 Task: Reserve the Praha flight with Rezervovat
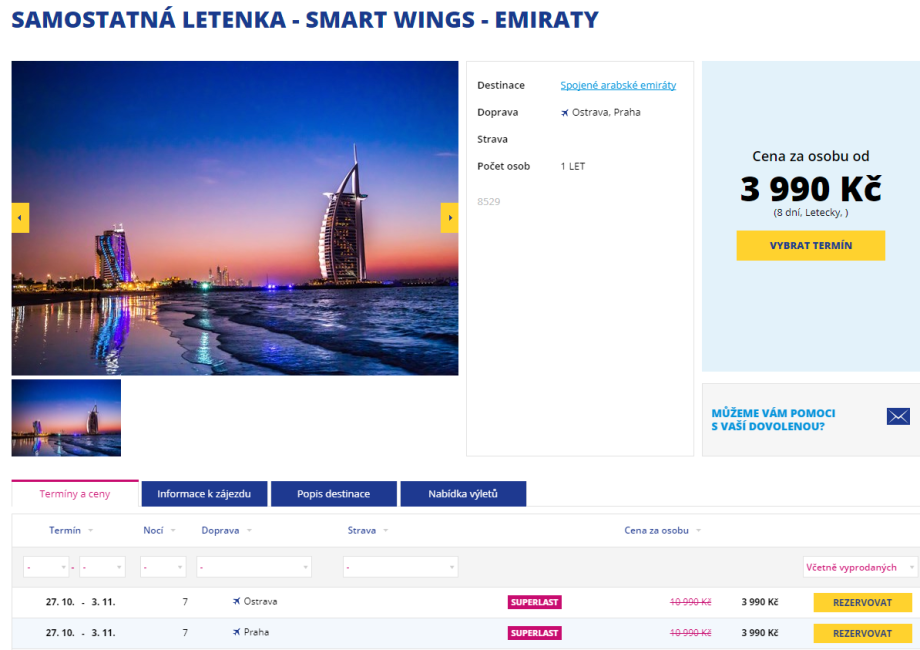[x=862, y=633]
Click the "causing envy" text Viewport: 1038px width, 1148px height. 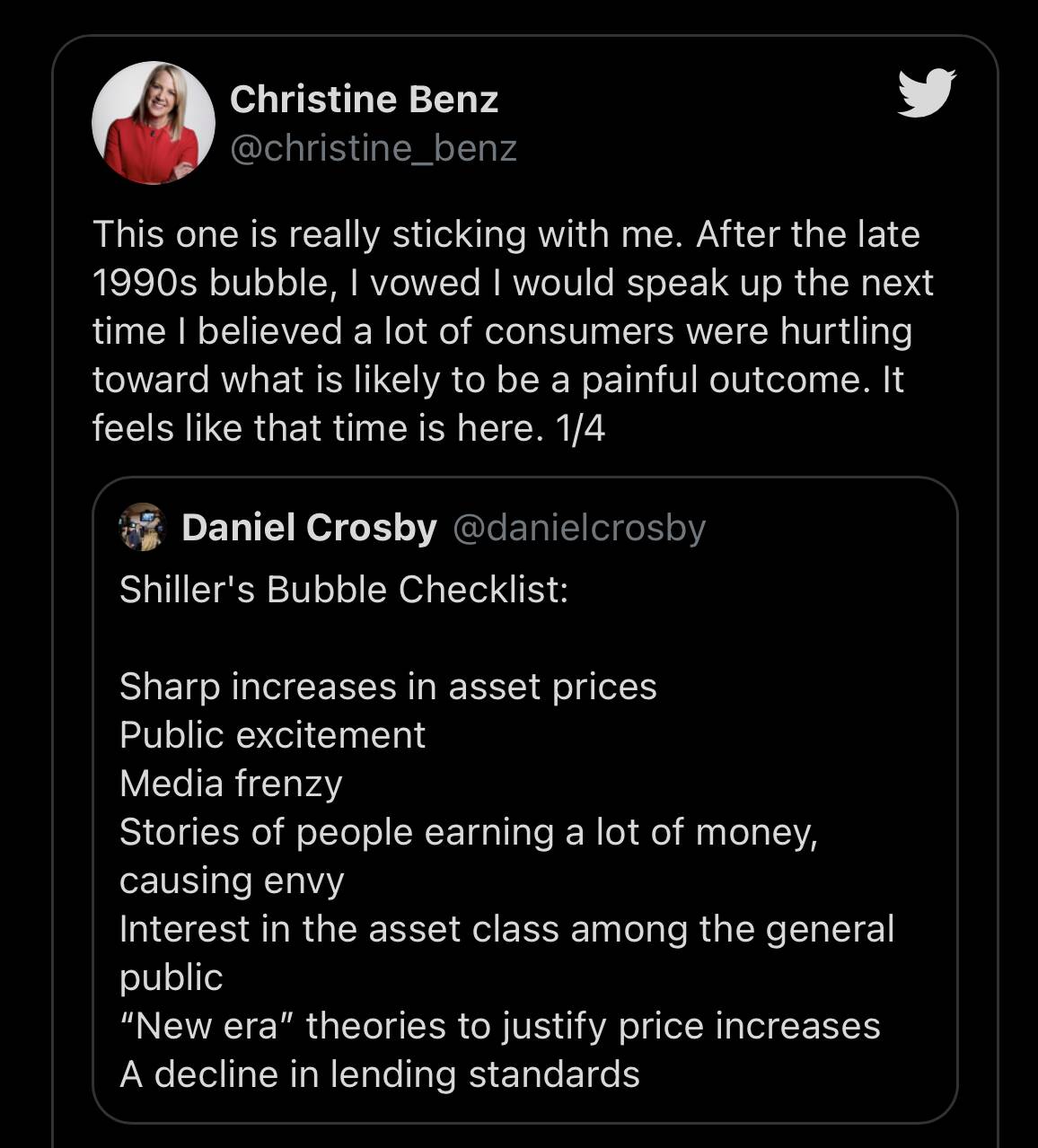click(232, 881)
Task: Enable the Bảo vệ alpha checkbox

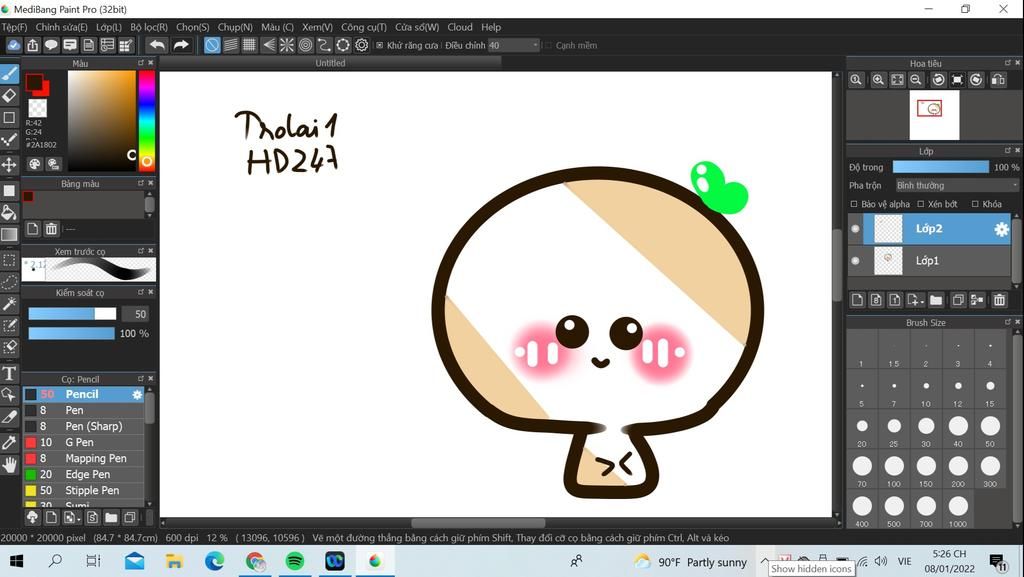Action: [x=854, y=204]
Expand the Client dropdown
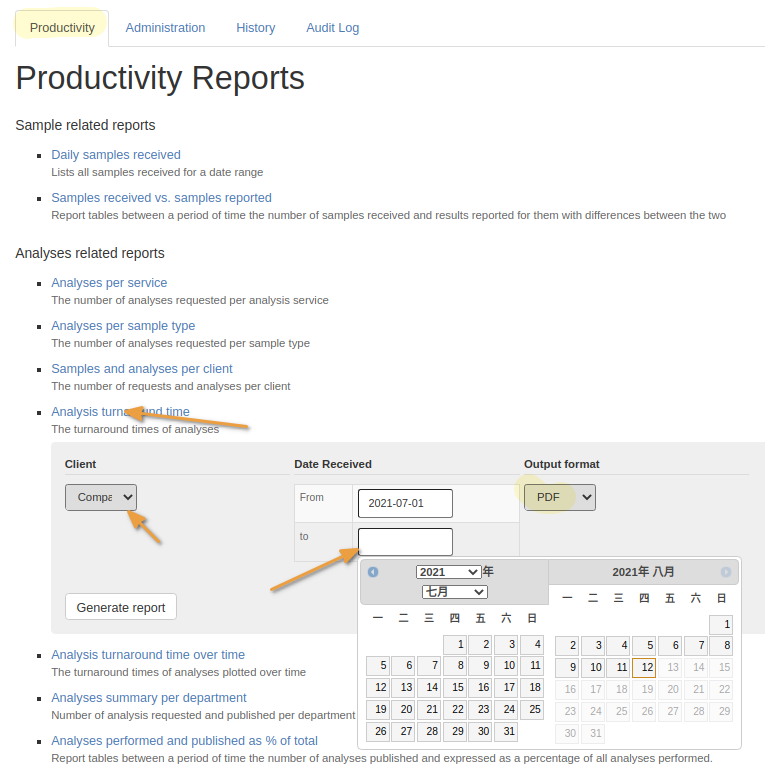Viewport: 765px width, 778px height. (x=101, y=497)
+ + + + + + +
# ACTIVITY
What are the lines from the one containing "Task: Enable the Bảo vệ alpha checkbox" through the end of the records? Write them out exactly, leaving out the pictures.

# RESULT OF THE EXERCISE
Task: Enable the Bảo vệ alpha checkbox

Action: [x=854, y=204]
Expand the Client dropdown
Viewport: 765px width, 778px height. (x=101, y=497)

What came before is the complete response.